Порой, когда старики вспоминают бабушку, мне удается услышать также фразу-другую о ее брате, и так, мало-помалу, я собираю и восстанавливаю его во всех деталях, как я поступаю со многими другими перед тем, как хороню их у себя. Например, за Рыловым, этим прославленным Стражем, я следил годами, и притом с опасностью для жизни — прежде всего из-за того, что у меня был застарелый конфликт с его внуком, как у моего отца — с его сыном, но главным образом потому, что большую часть времени старый Рылов проводил в своем коровнике, в колодце для стока коровьей мочи, — там он прятал оружие, и всякий, кто хотел туда забраться, рисковал получить пулю в лоб. Рылов смотрел на тебя своим знаменитым квадратным взглядом — два его собственных раскосых глаза и два зрачка ружейных стволов — и говорил: «Ни шагу дальше, если хочешь умереть в своей постели!»

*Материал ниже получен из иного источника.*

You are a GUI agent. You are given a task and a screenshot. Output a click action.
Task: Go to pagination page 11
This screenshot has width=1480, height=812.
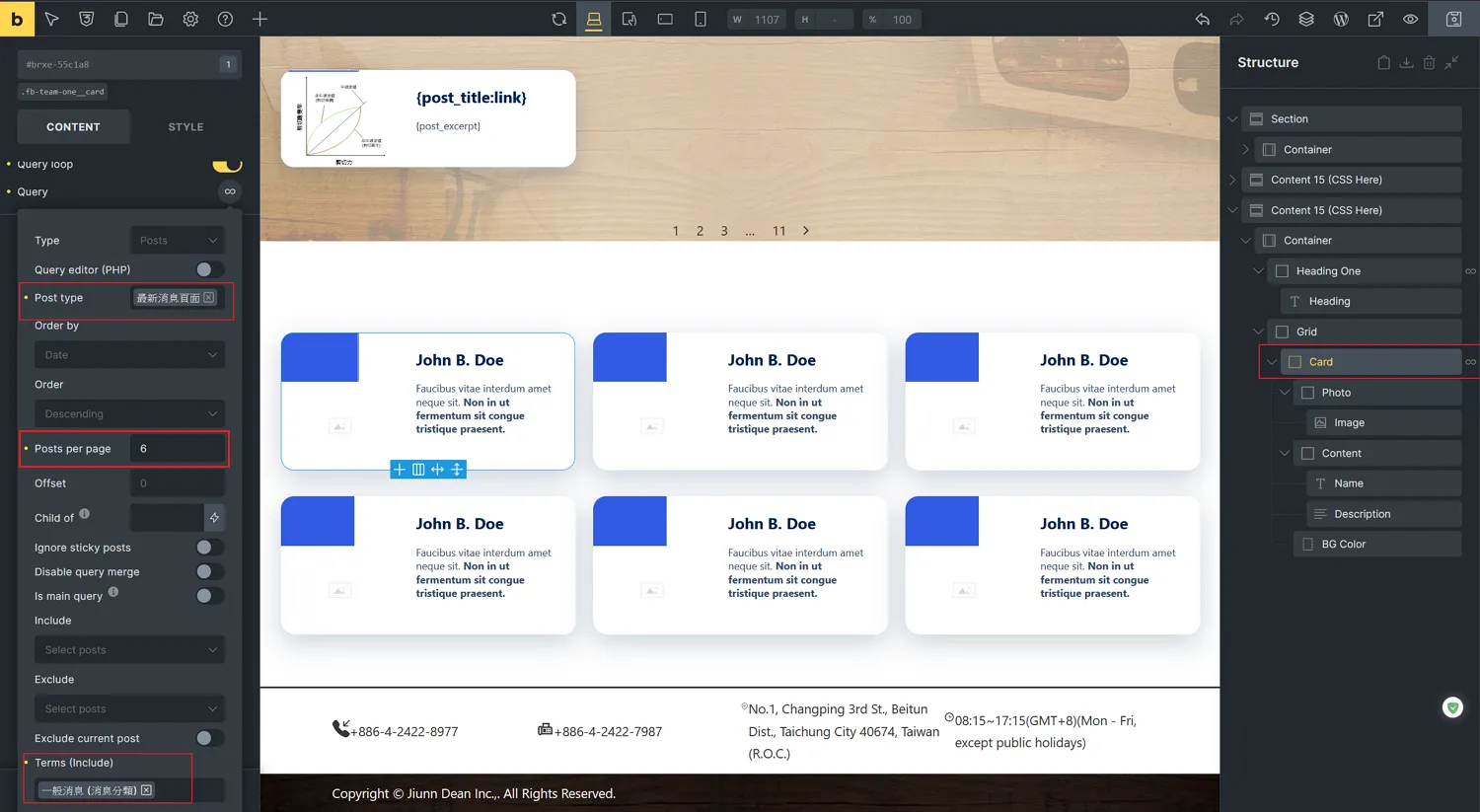tap(778, 231)
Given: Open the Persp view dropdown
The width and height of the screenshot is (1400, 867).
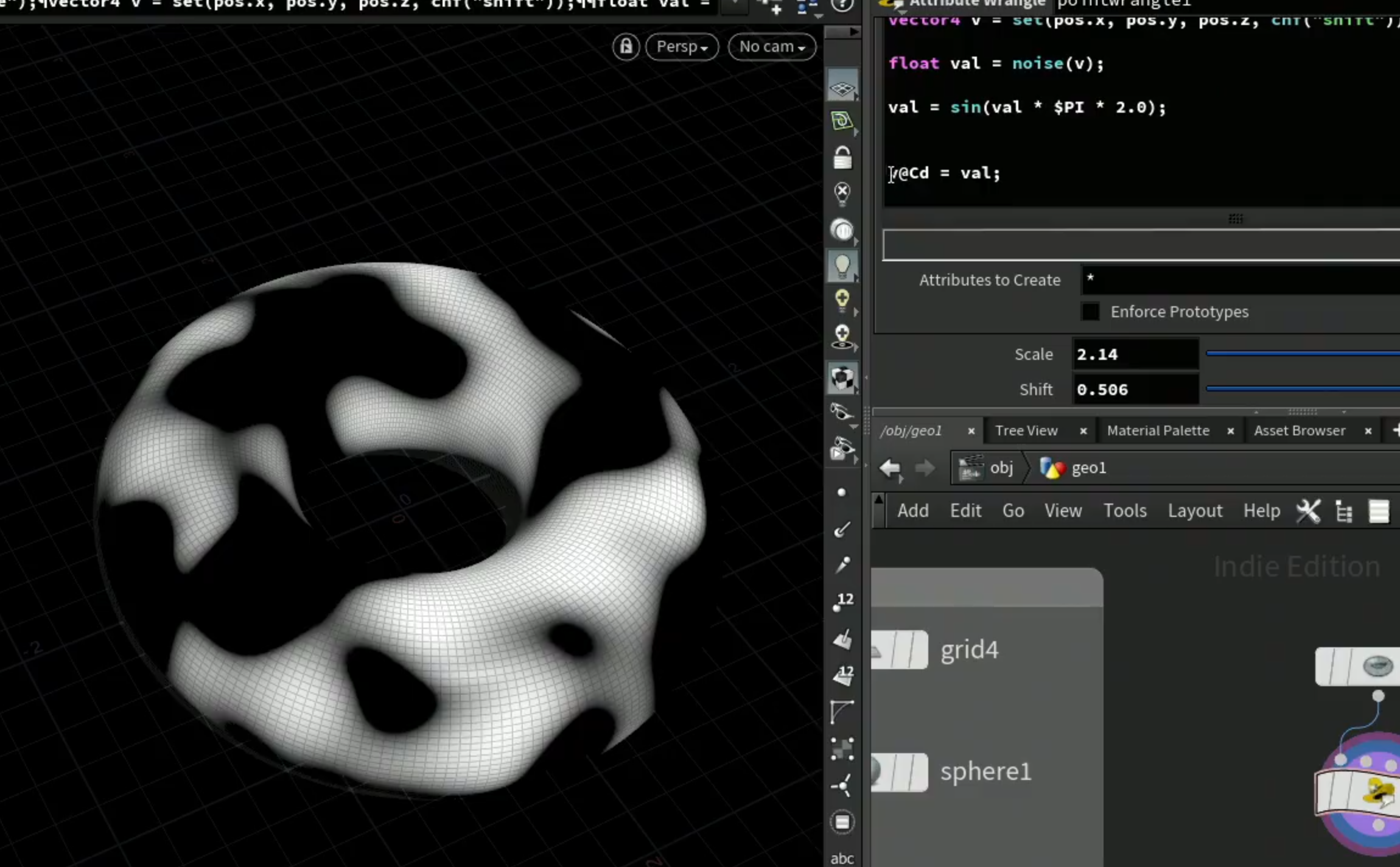Looking at the screenshot, I should (x=682, y=47).
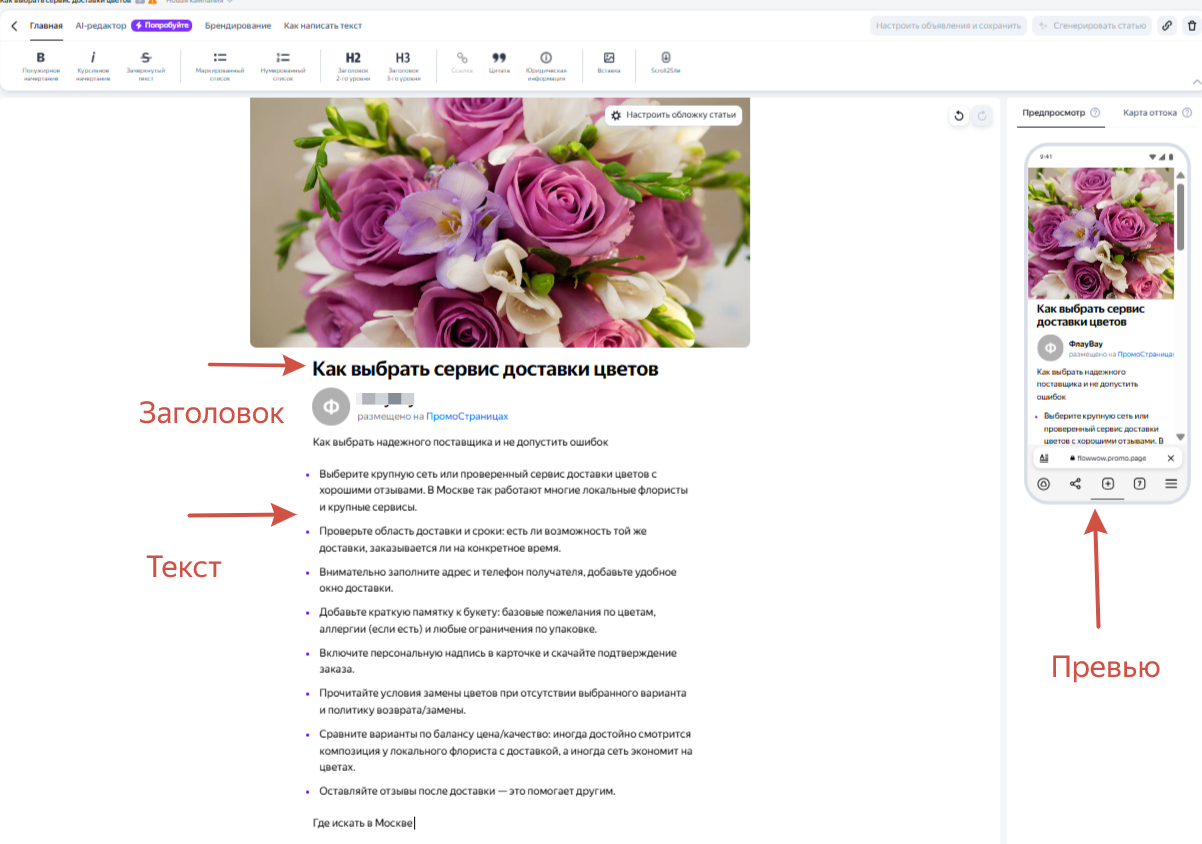Apply bold formatting (Полужирное начертание)
Image resolution: width=1202 pixels, height=844 pixels.
[x=41, y=63]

С Рыловым я никогда в жизни не разговаривал, но у Левина могу выведывать и выспрашивать. Он симпатизирует мне и всегда смотрит на меня с печальным и насмешливым любопытством, словно недоумевает, как это в его семье мог появиться такой здоровенный «шейгец» [40] Шейгец (идиш) — нееврейский парень.
, этакий Ахиман [41] Ахиман — один из трех сыновей Енака, каанита, проживавшего в Хевроне. Все три брата были исполинского роста и своим видом напугали израильских разведчиков, посланных Моисеем обозреть ханаанские земли (Числа, 13:23).
. «Мне бы твою силу и наивность», — улыбается он мне.
Несколько недель Левин странствовал с «Трудовой бригадой», а потом решил отделиться. Не то чтобы дедушка, или Либерзон, или Циркин-Мандолина плохо относились к нему, но одного их взгляда, когда он начинал растирать натруженные запястья или ударял мотыгой под неверным углом, было достаточно, чтобы отравить его отчаянием и выдавить слезы на глазах. Он не понимал их шуток и не мог петь с ними вместе, потому что они каждый вечер придумывали новые песни.